“De mí mismo me canso pronto. De lo que no me canso nunca es de leer, comentar, elogiar, destrozar lo que escriben los otros”. A decir verdad es un nuevo tomo de los prolíficos diarios de José Luis García Martín, crítico, poeta y profesor, director en la actualidad de la revista literaria Clarín. Este libro, como los anteriores diarios -entre otros, Dominio público y Leña al fuego– contiene reflexiones sobre su vida, la poesía, los libros, la crítica, los amigos, los amores… y los viajes.
Domina, por lo general, un ensayado y persistente afán de provocación. García Martín no quiere ser complaciente con nadie y se le nota que disfruta salpicando estas páginas con comentarios malvados, especialmente sobre el mundo literario. “Siempre me ha divertido mi mala fama, no sé si enteramente merecida. Pero cada vez me resulta más difícil no defraudar. Se ve que me estoy haciendo viejo”. Abundan en exceso, aunque forman parte de la fama de estos diarios, las puñaladas y los comentarios sarcásticos, en tono de burla, sobre personajes concretos del mundo literario, la mayoría reconocibles, pues García Martín, a diferencia de otros escritores de diarios, no oculta la identidad de los damnificados, como sucede con Fernando Sánchez Dragó, pero no es el único.
Este exhibicionismo autocomplaciente rebaja la calidad de estos diarios, pues García Martín prefiere moverse en ese territorio donde el chisme es literariamente eficaz, aunque demasiado instantáneo.

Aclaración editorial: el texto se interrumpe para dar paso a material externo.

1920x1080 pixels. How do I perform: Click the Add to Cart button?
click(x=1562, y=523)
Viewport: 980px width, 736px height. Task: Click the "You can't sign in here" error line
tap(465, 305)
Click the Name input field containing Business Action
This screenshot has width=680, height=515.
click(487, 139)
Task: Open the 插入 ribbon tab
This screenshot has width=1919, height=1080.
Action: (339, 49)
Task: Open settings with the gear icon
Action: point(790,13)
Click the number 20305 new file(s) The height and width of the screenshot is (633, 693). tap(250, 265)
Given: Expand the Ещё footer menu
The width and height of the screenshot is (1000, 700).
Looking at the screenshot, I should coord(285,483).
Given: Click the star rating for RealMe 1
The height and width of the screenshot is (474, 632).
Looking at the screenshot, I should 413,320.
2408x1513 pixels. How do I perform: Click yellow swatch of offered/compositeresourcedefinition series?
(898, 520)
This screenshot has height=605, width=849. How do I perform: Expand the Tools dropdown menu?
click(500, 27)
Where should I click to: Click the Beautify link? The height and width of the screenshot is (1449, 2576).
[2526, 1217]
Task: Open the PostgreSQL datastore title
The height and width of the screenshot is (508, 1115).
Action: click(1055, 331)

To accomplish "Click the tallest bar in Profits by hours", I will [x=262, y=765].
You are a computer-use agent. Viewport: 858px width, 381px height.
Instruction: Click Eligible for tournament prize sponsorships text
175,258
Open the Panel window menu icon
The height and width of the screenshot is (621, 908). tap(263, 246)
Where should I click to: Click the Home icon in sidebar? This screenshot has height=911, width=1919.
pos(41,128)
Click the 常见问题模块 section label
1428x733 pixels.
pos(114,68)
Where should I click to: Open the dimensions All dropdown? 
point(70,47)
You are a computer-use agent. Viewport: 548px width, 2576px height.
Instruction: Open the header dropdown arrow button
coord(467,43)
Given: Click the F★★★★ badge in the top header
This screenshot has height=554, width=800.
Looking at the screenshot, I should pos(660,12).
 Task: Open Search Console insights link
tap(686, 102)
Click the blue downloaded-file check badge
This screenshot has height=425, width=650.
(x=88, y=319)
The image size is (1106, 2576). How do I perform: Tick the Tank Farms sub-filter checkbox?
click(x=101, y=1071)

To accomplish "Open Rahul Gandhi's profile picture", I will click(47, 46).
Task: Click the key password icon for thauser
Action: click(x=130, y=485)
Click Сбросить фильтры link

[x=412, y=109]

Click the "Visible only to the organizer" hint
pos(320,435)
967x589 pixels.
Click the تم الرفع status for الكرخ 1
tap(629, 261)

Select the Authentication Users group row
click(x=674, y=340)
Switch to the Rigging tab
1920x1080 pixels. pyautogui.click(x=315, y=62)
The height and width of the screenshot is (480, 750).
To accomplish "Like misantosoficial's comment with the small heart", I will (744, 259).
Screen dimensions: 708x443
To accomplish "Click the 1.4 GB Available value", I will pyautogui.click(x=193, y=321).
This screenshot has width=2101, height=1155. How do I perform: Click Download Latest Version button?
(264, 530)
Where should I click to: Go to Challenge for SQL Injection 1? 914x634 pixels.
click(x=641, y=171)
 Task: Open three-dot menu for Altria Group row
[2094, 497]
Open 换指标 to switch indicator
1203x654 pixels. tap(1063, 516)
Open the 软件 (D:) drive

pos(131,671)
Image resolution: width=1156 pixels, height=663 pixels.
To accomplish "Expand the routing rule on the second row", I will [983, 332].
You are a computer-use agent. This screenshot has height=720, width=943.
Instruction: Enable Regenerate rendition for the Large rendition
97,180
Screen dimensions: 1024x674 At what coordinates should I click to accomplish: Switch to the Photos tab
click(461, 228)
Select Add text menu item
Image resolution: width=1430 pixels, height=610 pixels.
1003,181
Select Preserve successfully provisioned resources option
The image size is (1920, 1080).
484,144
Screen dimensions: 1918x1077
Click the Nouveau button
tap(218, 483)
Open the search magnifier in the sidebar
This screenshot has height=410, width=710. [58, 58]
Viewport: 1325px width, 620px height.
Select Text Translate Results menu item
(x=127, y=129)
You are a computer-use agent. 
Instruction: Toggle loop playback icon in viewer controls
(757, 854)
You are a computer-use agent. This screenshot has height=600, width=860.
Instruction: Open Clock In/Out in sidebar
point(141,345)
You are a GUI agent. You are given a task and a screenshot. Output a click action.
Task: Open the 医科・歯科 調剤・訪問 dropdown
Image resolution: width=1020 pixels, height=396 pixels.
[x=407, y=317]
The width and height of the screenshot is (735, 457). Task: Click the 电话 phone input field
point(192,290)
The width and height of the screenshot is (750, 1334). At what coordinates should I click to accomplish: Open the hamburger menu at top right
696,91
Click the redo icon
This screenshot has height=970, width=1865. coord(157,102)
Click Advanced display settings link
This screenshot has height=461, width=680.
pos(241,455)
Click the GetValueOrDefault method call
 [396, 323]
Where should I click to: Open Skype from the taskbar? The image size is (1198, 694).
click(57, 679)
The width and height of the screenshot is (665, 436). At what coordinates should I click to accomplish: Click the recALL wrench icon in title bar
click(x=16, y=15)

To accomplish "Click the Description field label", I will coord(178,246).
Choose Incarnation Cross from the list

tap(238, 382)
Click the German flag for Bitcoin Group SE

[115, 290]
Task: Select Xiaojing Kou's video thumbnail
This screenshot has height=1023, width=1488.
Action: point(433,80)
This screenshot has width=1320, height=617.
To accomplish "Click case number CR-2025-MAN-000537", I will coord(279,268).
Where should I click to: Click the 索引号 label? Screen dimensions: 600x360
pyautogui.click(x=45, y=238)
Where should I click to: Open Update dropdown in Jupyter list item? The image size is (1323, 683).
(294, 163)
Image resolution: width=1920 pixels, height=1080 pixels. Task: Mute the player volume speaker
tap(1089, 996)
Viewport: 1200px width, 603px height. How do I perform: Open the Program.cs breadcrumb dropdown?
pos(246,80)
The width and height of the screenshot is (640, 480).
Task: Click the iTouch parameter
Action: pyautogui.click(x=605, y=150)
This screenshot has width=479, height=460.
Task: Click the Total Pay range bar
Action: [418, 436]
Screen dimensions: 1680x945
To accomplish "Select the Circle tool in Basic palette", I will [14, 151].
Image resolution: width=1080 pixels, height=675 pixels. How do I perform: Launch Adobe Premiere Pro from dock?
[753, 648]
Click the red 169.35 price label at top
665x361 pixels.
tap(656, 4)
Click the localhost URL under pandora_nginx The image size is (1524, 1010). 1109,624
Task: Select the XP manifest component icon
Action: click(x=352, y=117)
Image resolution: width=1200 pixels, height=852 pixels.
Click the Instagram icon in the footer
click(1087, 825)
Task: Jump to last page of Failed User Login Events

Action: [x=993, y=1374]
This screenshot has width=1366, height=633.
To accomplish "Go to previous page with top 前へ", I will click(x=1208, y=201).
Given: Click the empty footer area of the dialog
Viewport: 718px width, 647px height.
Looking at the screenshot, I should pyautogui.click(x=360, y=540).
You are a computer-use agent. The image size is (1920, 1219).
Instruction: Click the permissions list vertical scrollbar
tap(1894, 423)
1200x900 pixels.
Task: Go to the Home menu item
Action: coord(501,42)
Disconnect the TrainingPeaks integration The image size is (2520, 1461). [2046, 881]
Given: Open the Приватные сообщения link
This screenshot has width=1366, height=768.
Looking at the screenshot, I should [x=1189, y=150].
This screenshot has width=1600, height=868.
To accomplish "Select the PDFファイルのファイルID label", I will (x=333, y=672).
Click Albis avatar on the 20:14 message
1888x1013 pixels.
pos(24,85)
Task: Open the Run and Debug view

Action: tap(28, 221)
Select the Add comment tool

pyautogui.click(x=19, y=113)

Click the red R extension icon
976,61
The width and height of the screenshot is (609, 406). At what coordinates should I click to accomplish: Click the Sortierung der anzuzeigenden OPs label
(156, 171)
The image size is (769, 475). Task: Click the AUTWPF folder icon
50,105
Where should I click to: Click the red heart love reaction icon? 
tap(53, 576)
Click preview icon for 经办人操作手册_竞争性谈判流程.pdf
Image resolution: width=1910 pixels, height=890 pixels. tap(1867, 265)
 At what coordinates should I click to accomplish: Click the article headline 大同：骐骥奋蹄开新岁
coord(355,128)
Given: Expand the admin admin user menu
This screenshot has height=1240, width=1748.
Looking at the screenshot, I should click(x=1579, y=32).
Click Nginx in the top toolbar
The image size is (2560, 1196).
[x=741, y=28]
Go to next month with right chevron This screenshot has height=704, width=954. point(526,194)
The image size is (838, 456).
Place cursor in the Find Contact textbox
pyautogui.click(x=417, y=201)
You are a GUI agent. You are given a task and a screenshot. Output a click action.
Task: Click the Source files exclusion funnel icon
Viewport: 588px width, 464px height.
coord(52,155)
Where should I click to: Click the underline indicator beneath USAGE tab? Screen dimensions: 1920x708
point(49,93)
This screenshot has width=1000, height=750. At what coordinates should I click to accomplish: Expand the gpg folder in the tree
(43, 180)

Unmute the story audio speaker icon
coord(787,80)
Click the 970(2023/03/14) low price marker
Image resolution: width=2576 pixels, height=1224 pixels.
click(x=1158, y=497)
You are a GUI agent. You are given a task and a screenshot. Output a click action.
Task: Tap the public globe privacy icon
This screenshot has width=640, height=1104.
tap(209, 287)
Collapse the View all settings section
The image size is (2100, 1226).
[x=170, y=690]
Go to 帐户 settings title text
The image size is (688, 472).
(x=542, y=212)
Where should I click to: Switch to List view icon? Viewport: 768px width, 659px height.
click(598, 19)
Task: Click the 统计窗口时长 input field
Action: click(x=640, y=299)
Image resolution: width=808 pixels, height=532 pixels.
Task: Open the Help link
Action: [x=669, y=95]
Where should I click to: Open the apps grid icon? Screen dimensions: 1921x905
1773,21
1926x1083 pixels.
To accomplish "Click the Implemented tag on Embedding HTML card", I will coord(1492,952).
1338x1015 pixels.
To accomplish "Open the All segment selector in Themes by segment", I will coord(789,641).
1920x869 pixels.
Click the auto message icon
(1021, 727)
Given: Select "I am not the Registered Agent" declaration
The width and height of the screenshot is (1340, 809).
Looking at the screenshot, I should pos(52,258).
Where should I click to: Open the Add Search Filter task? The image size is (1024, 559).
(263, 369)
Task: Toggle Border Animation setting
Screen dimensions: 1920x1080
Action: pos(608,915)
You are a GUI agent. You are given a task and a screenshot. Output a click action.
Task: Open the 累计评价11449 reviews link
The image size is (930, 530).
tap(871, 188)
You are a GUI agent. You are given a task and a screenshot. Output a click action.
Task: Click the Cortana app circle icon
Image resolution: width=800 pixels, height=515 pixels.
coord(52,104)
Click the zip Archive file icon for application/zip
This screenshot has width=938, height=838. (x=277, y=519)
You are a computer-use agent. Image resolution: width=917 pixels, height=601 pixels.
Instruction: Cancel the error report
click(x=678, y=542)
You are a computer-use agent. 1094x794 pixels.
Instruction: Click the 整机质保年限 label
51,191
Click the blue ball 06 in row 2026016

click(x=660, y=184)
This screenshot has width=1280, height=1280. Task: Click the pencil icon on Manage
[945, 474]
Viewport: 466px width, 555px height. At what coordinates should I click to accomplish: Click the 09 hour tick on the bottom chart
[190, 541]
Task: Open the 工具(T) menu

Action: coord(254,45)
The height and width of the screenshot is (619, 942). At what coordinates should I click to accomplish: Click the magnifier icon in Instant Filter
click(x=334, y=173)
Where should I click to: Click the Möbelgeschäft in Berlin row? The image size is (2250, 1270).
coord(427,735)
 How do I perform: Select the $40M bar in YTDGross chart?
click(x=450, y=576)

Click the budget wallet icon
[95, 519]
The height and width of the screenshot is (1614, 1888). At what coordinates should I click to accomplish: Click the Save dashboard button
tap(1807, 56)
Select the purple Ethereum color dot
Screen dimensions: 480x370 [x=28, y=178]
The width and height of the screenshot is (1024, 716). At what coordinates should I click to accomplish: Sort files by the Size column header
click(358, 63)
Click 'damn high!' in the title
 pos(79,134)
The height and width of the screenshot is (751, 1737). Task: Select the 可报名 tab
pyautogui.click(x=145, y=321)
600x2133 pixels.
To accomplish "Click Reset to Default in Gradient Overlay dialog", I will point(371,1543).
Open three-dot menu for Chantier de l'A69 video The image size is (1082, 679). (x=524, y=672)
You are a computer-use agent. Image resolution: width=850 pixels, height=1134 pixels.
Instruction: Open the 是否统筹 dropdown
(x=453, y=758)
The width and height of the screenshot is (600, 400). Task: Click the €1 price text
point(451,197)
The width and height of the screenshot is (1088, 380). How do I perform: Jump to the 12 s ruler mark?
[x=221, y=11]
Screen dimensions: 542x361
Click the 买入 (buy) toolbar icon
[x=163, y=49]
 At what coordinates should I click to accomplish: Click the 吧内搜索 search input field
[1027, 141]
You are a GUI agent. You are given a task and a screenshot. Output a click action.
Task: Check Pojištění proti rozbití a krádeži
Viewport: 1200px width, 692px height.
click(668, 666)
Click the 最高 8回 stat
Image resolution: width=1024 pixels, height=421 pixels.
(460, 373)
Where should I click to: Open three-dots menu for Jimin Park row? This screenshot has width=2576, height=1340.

Estos comentarios son el plato fuerte de estos diarios, y convierten en secundarias sus sugestivas -y muchas veces interesantes- reflexiones sobre las clases, las lecturas, las películas, los viajes a Italia, Estados Unidos y Portugal, la fuerza de la literatura -y en concreto de la poesía-, los detalles amistosos, las tertulias literarias y su vida rutinaria: “Mi vida es monótona, tranquila, siempre igual”.
García Martín vive por y para la literatura, lo único que parece dar sentido a su vida. En diferentes ocasiones explicita su ateísmo (“yo no creo en ningún Dios, pero creo en todos los ritos”) y el rechazo a una moral cristiana y a la Iglesia católica. La literatura, pues, como principio y fin. Pero cuando la literatura se pliega sobre sí misma, lo único que queda es la caída en el egotismo, en dar demasiada importancia a lo que le sucede a uno mismo, aunque se trate de sucesos nimios e insustanciales de los que -y ahí está el reto- hay que sacar partido literario. El yo se convierte así en un pequeño dios cínico, narcisista y poderoso en juegos verbales y fuegos de artificio: “pero yo no puedo dejar de ser quien soy -un coleccionista de días iguales (aunque ninguno repetido), un cazador de rutinas, un enamorado de la monotonía- y por eso estas páginas de diario no pueden dejar de ser lo que son. Quien busque aventuras y trascendencias que los busque en otra parte”.